Adventures in yarn-dyeing

It’s been a bit of a rocky few weeks here in my corner of the world (my mum’s been in and out of hospital, which takes its toll on both of us!), and I’m conscious that I have two projects and a Wheatfields update to share with you all but…I have not got around to photographing those things yet.

However, I have some other photographs to share, so share I shall 😀

On Wednesday – a beautifully bright and sunny day, perfect for out-of-doors crafting – a Young Friend and I embarked on an experiment in dyeing our own yarn!

I’ve been pondering trying this for some time. I looove hand-dyed yarn, and okay yes, I don’t actually use it a great deal, but I want to use it more, and besides that, playing with colours is fantastic fun.

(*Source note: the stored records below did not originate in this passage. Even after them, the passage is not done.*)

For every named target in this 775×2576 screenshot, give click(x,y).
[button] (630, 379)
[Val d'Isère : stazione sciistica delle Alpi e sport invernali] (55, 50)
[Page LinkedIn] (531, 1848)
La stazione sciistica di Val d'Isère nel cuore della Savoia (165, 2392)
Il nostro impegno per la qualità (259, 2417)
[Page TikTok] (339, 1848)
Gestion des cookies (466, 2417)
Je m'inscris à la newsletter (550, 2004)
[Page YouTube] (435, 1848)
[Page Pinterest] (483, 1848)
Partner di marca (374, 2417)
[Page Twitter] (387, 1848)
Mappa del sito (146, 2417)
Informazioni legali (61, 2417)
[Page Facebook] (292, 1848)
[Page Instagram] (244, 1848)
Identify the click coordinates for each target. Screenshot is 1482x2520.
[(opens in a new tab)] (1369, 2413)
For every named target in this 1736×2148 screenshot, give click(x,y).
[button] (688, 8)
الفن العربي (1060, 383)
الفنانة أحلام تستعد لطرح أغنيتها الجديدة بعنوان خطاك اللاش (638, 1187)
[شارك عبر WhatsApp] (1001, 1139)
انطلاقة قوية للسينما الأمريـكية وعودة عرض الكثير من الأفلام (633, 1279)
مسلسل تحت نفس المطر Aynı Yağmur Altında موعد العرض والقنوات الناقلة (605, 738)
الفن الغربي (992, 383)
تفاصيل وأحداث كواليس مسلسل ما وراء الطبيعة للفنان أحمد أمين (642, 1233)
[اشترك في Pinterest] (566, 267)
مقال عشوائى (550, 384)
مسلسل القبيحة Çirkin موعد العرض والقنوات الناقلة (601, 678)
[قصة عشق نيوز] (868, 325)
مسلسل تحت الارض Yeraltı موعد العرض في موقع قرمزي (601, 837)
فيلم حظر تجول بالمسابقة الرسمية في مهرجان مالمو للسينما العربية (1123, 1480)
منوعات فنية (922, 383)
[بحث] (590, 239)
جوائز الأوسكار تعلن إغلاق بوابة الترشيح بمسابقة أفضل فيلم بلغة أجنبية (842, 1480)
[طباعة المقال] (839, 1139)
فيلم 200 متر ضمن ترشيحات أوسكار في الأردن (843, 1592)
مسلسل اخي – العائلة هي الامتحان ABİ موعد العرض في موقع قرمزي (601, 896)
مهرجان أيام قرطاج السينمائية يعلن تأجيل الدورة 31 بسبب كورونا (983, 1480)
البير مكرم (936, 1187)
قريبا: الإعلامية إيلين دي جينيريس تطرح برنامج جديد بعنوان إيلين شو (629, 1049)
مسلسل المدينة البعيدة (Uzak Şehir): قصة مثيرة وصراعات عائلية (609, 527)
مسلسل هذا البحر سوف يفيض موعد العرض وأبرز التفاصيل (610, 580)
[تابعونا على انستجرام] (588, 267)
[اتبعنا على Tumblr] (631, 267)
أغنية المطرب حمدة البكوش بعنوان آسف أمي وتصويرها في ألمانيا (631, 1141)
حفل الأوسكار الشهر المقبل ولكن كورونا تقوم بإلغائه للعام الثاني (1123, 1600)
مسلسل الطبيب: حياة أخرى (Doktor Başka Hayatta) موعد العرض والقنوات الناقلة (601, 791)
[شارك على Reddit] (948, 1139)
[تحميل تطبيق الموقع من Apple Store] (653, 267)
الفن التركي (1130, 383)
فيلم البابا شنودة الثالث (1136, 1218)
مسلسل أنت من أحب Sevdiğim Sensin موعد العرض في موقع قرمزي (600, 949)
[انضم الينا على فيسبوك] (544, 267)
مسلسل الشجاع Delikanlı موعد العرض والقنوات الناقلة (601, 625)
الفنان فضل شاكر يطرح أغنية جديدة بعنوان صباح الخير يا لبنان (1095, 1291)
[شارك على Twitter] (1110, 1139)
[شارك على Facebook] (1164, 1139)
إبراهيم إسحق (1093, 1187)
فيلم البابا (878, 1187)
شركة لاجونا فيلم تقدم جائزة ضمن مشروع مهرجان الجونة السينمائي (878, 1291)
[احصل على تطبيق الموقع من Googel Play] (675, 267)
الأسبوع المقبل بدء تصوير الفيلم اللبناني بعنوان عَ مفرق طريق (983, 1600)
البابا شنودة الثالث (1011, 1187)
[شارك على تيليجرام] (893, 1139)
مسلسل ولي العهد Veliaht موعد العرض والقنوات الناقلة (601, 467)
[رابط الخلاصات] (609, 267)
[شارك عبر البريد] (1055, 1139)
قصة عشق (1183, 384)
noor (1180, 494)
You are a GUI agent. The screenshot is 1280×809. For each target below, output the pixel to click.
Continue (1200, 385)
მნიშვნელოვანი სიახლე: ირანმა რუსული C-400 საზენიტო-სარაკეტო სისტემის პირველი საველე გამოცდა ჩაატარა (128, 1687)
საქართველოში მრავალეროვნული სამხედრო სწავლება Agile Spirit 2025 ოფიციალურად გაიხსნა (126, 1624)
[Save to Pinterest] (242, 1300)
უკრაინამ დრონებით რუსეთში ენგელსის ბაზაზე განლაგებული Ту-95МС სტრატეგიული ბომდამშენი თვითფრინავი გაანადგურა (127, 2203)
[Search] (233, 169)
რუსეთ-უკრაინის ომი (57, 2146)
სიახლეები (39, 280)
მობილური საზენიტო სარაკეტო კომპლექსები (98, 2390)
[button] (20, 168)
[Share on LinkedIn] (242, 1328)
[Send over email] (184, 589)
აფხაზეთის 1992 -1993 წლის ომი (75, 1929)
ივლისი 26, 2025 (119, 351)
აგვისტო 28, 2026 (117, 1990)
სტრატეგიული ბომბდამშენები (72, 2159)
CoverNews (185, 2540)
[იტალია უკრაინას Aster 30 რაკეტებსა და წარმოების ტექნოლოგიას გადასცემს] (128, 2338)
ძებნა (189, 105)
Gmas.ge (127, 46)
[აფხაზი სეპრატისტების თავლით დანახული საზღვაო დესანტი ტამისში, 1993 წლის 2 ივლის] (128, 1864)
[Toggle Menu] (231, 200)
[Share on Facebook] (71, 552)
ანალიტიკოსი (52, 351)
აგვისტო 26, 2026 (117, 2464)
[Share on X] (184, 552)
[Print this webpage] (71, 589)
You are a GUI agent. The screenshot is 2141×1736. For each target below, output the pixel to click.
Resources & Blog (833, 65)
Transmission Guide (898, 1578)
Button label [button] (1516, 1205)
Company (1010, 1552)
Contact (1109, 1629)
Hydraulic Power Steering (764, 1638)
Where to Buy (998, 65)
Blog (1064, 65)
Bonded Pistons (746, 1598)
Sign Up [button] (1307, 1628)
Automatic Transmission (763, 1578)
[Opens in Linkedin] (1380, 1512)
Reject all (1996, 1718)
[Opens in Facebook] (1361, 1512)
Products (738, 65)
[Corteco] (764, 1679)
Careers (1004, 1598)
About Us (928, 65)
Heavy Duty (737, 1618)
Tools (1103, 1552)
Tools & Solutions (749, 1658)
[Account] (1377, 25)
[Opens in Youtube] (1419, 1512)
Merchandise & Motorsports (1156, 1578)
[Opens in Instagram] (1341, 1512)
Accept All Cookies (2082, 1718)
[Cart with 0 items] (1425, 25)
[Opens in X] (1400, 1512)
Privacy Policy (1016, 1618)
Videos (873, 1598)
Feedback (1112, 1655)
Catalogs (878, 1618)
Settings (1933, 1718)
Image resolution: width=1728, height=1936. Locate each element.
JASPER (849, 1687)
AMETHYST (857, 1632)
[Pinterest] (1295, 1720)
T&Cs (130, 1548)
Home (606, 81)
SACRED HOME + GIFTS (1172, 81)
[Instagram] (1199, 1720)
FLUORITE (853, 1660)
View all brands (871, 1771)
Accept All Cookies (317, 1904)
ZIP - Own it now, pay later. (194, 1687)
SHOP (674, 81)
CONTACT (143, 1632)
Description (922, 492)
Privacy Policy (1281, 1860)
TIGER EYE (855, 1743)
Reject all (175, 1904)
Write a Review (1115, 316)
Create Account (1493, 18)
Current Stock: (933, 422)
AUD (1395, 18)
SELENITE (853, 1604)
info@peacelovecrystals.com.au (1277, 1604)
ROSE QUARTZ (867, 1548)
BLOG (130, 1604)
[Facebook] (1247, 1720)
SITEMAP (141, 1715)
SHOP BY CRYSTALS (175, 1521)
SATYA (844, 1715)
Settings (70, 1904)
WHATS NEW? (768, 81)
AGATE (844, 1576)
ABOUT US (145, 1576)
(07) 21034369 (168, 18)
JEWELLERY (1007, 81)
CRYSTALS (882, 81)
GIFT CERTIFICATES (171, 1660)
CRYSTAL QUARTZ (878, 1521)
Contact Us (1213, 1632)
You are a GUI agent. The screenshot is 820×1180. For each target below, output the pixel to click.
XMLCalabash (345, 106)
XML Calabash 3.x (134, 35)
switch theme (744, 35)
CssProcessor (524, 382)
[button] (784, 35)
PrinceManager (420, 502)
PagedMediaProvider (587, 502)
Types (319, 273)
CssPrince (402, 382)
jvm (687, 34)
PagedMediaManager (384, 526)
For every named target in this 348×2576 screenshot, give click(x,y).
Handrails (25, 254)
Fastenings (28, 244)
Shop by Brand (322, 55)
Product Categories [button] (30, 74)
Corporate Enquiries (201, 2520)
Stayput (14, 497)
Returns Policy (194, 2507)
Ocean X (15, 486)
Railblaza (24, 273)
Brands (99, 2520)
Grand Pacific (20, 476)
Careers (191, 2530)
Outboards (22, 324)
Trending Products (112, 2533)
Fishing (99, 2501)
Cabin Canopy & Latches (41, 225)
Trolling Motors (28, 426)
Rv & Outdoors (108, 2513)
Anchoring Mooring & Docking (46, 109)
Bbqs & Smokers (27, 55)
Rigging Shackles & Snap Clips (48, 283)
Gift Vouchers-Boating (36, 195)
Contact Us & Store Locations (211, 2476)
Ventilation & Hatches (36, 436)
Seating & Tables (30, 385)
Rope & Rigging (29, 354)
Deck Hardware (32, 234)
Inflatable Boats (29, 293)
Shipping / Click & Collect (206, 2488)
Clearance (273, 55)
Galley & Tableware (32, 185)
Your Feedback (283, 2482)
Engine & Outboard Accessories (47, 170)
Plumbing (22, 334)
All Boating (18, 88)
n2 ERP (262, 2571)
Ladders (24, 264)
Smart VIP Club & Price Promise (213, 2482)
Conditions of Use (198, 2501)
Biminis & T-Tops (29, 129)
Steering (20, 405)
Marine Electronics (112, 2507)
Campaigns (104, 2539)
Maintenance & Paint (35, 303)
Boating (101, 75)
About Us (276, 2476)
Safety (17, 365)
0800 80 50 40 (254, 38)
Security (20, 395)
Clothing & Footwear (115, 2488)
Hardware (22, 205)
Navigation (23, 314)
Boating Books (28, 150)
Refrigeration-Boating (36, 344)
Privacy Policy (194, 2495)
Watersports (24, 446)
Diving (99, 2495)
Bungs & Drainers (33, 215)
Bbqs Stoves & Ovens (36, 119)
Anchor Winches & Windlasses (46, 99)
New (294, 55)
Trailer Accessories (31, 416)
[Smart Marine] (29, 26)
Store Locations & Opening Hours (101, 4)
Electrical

To start me off on my experiment, I browsed the internet for what I knew would be available – some dye-your-own-yarn kits. I alighted on this one by Knitting Needle Lane because they’re local to me – I didn’t know about them before, but I was delighted to discover them (and delighted to find that they would hand-deliver to my postcode, too!). It contained everything I needed to have a play: acid dyes, citric acid, gloves, instructions, and five 20g mini skeins of undyed yarn.

Acid dyes, I have discovered, means the dye uses acid (plus heat) as a fixative. Thus citric acid (the internet tells me vinegar is also useable, but eurgh, smell!). I’m sure many of you knew this already, but it’s definitely been interesting to google different kinds of dyes and fixatives and methods for ‘setting’ the colour into the yarn (microwave, steamer, hob, etc).

So I asked Young Friend if she’d like to come and have a play with me. She’s the eldest daughter of one of our carers, and she’s been diligently watering the pots in the garden for the last three years or so, in the spring and summer. She’s a creative type, and I thought it would be fun for us both – and, for her, a rather welcome chance to escape from being at home with three siblings! Since we did it in the garden, it was safe enough in terms of coronavirus – we weren’t too close to each other at any point 🙂

She said yes, so at that point I sourced another couple of skeins of yarn – two 100g skeins, so we could each have one of those and two or three mini skeins (I planned to let Young Friend have the third of the five mini skeins, but she let me have it instead). The dye kit said there would be plenty of dye for more than the mini skeins – and indeed I have plenty left over, and am now trying to decide whether to buy more mini skeins or more fullsize skeins to have more dyeing fun with.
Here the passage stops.